# 6.3. Extracting value from data¶

There are five main areas where engineers use large quantities of data.

Improved process understandingThis is an implicit goal in any data analysis: either we confirm what we know about the process, or we see something unusual show up and learn from it. Plots that show, in one go, how a complex set of variables interact and relate to each other are required for this step.

Troubleshooting process problemsTroubleshooting occurs after a problem has occurred. There are many potential sources that could have caused the problem. Screening tools are required that will help isolate the variables most related to the problem. These variables, combined with our engineering knowledge, are then used to troubleshoot why the problem occurred.

Improving, optimizing and controlling processesWe have already introduced the concept of designed experiments and response surface methods. These are excellent tools to intentionally manipulate your process so that you can find a more optimal operating point, or even develop a new product. We will show how latent variable tools can be used on a large historical data set to improve process operation, and to move to a new operating point. There are also tools for applying process control in the latent variable space.

Predictive modelling(inferential sensors)The section on least squares modelling provided you with a tool for making predictions. We will show some powerful examples of how a “difficult-to-measure” variable can be predicted in real-time, using other easy-to-obtain process data. Least squares modelling is a good tool, but it lacks some of the advantages that latent variable methods provide, such as the ability to handle highly collinear data, and data with missing values.

Process monitoringOnce a process is running, we require monitoring tools to ensure that it maintains and stays at optimal performance. We have already considered process monitoring charts for univariate process monitoring. In this section we extend that concept to monitoring multiple variables.

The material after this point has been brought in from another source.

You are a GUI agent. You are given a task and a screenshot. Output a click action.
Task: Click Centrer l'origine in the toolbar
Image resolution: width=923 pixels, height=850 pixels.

## 6.3.1. The types of data engineers deal with now¶

When industrial manufacturing and chemical engineering started to develop around the 1920’s to 1950’s, data collected from a process were, at most, just a handful of columns. These data were collected manually and often at considerable expense.

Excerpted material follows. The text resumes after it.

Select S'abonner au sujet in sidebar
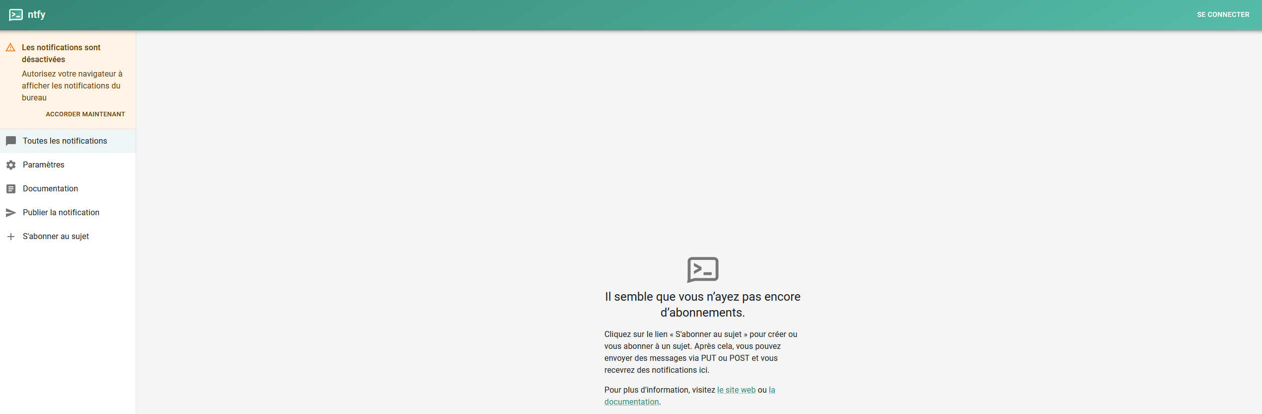 (56, 237)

The “classical” tools required to visualize and understand these datasets are scatter plots, time-series plots, Shewhart charts and EWMA charts for process monitoring, and multiple linear regression (MLR) least-squares models; all the tools which we have already learned about so far.

We will represent any data set as a matrix, called \(\mathbf{X}\), where each row in \(\mathbf{X}\) contains values taken from an *object* of some sort. These rows, or *observations* could be a collection of measurements at a particular point in time, various properties on a sample of final product, or a sample of raw material from a supplier. The columns in \(\mathbf{X}\) are the values recorded for each observation. We call these the *variables* and there are \(K\) of them.

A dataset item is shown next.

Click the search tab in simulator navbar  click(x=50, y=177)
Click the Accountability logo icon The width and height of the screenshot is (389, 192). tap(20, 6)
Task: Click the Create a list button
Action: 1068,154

These data sets from the 1950’s frequently had many more rows than columns, because it was expensive and time-consuming to measure additional columns. The choice of which columns to measure was carefully thought out, so that they didn’t unnecessarily duplicate the same measurement. As a result:

the columns of X were often independent, with little or no overlapping information

the variables were measured in a controlled environment, with a low amount of error

These data sets meet all the assumptions required to use the so-called “classical” tools, especially least squares modelling. Data sets that engineers currently deal with though can be of any configuration with both large and small \(N\) and large and small \(K\), but more likely we have many columns for each observation.

**Small N and small K**

These cases are mostly for when we have expensive measurements, and they are hard to obtain frequently. Classical methods to visualize and analyze these data always work well: scatterplots, linear regression,

etc.

**Small N and large K**

This case is common for laboratory instrumentation, particularly spectroscopic devices. In recent years we are routinely collecting large quantities of data. A typical example is with near-infrared probes embedded at-line. These probes record a spectral response at around 1000 to 2000 different wavelengths. The data are represented in \(\mathbf{X}\) using one wavelength per column and each sample appears in a row. The illustration here shows data from \(N=460\) samples, with data recorded every 2 nm (\(K=650\)).

Obviously not all the columns in this matrix are important; some regions are more useful than others, and columns immediately adjacent to each other are extremely similar (non-independent).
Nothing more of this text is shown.